This is what we lose when we allow education to become purely utilitarian, when we permit the question "When will I use this?" to drive curriculum, when we let students abandon subjects because they don't map onto obvious career paths. We lose the understanding that learning mathematics teaches you to think precisely, that studying history teaches you to analyze competing narratives and understand how context shapes interpretation, that reading literature teaches you to hold multiple perspectives simultaneously and to recognize that surface simplicity often conceals deep complexity.

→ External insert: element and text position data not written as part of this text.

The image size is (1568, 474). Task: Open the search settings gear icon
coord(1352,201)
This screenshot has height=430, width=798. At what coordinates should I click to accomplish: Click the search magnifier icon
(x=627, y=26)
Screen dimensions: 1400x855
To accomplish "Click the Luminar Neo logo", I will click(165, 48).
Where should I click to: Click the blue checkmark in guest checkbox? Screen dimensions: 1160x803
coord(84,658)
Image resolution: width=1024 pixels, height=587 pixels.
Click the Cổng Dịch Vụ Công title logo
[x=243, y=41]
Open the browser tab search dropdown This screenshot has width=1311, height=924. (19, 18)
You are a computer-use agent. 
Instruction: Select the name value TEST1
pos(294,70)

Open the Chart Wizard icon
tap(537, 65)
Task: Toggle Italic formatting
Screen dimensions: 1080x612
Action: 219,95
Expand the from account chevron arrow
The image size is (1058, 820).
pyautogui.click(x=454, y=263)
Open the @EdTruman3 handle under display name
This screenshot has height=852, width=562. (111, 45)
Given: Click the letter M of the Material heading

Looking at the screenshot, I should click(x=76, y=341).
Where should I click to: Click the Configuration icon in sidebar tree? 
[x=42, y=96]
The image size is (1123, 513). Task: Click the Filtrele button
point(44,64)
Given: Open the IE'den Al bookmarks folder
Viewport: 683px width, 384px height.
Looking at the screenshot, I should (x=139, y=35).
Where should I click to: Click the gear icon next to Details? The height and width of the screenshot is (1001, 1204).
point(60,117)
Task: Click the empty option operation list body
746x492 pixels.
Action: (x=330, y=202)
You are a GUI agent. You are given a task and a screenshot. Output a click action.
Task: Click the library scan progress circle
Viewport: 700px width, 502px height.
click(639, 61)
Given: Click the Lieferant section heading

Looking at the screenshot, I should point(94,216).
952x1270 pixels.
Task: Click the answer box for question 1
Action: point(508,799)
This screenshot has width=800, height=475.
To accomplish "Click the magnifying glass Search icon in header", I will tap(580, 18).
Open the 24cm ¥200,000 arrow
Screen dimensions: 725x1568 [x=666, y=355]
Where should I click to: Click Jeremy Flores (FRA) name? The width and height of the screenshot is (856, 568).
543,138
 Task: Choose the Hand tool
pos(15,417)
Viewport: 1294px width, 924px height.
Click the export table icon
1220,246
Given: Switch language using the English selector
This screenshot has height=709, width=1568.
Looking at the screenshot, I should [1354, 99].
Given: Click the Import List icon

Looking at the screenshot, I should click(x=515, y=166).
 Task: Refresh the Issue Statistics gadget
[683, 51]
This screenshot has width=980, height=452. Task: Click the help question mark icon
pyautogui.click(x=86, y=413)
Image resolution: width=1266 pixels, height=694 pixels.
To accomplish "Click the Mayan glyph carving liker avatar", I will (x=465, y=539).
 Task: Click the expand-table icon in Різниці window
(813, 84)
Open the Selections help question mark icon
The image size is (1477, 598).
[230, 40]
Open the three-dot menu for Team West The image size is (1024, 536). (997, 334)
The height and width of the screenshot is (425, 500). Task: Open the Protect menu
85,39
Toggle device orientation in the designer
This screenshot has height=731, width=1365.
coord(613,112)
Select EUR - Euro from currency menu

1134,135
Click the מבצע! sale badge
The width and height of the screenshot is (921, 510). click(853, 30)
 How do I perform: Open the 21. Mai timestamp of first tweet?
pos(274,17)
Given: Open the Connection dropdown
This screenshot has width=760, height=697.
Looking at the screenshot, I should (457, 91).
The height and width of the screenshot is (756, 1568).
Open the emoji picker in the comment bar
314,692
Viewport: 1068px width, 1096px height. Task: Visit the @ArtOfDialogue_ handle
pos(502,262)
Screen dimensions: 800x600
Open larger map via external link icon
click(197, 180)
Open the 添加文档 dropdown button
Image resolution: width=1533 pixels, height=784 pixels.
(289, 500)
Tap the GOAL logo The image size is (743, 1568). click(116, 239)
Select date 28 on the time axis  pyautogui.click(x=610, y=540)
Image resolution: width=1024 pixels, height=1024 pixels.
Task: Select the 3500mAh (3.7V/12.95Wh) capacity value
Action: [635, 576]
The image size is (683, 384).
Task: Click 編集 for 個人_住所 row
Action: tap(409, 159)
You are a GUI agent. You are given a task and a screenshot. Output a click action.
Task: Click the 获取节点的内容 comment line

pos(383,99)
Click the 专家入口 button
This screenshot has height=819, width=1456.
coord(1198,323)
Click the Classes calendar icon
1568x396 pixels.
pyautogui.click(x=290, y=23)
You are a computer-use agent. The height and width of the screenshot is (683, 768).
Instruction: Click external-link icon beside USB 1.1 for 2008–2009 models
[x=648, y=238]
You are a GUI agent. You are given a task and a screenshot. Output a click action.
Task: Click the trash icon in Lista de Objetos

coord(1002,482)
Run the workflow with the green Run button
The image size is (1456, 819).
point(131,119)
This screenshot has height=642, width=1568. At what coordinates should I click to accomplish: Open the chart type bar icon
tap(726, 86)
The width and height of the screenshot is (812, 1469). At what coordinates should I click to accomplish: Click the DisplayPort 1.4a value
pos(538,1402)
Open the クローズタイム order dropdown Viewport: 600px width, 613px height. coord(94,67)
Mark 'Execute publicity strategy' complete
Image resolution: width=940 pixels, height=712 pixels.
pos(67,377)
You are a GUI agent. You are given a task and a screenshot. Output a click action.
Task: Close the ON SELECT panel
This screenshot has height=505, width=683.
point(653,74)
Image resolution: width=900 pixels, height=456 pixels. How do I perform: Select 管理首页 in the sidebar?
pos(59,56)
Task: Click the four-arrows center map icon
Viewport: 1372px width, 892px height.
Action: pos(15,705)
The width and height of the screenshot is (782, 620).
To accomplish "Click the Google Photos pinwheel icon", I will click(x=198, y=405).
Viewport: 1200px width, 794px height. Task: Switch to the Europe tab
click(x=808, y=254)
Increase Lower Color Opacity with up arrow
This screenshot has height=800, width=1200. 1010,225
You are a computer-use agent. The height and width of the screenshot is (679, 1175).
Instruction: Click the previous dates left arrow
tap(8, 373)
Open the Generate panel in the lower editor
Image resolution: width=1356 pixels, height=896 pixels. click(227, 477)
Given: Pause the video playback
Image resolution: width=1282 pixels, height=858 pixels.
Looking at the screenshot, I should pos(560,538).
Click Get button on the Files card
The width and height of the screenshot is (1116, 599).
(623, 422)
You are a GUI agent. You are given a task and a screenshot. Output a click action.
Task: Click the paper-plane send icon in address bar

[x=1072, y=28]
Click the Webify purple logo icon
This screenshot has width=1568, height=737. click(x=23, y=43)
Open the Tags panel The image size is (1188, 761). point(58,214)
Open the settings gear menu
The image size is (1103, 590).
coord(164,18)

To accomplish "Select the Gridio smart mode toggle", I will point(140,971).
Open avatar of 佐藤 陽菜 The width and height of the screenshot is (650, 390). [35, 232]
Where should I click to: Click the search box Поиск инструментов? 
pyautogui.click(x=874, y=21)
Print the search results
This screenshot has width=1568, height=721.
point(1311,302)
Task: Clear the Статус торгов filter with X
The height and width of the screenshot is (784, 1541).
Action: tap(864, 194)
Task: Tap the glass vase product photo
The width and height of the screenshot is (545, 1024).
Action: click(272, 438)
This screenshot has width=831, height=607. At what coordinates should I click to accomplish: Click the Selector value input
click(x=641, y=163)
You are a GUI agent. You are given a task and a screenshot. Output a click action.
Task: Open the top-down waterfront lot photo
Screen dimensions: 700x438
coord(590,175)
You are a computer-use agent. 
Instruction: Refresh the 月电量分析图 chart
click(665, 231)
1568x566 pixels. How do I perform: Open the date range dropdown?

These aren't separate skills that apply only within their domains. They're fundamental cognitive capacities that transfer across everything we'll ever do. The student who learns to parse a complex sentence in Latin develops the patience and attention to detail that will serve them later whether they become a lawyer reading contracts, a doctor reading case studies, or a parent reading between the lines of what their teenager is actually saying.
I often think of something Tocqueville had observed: "The Americans... are fond of explaining almost all the actions of their lives by the principle of self-interest rightly understood." We have become, perhaps, too American in this sense when it comes to education. We want everything to justify itself through immediate, tangible returns. We've lost patience for knowledge that doesn't obviously "do" something.
But the deepest forms of learning, the kinds that actually transform how a mind works, often appear useless at first. They're not training you for a specific task. They're training you to think in ways you didn't know were possible. They're expanding what your mind is capable of, not filling it with immediately deployable content.
When I work with the same students over multiple years, I watch this transformation happen. The student who resisted learning proofs in geometry because "I'll never use proofs" discovers, eighteen months later, that the logical reasoning they developed helps them structure debate arguments, or deconstruct political rhetoric, or simply think more clearly about complex decisions. The student who complained about analyzing poetry—"I'm going into business, why does this matter?"—finds that the skill of reading for subtext, for what's implied rather than stated, becomes invaluable in negotiation and leadership.
They didn't "use" geometry or poetry. They used what studying geometry and poetry trained their minds to do.
This is why I push back when parents ask me to help their children avoid "unnecessary" subjects, to optimize their schedule around what's "relevant" to their intended major or career. Not because every subject is equally important for every student—they're not—but because we cannot know, at the age of sixteen or seventeen, which intellectual capacities will prove essential later. We cannot predict which ways of thinking will suddenly become central to problems we haven't yet encountered.
The purpose of a broad education isn't to make you conversant in many subjects. It's to make your mind capable of many different kinds of thinking. It's to ensure that when you face a problem that requires historical analysis, or mathematical precision, or literary interpretation, or scientific reasoning, you have some practice in how to engage that kind of thinking. You have the cognitive flexibility to shift between frameworks, to recognize which mental tools a problem requires.
So when your child asks, or when you wonder, "Why do they need to learn this if they'll never use it?" I'd suggest reframing the question: "What is this teaching them about how to think? What cognitive capacity is being developed? What habit of mind is being formed?"
The content may be temporary. The capacity is permanent.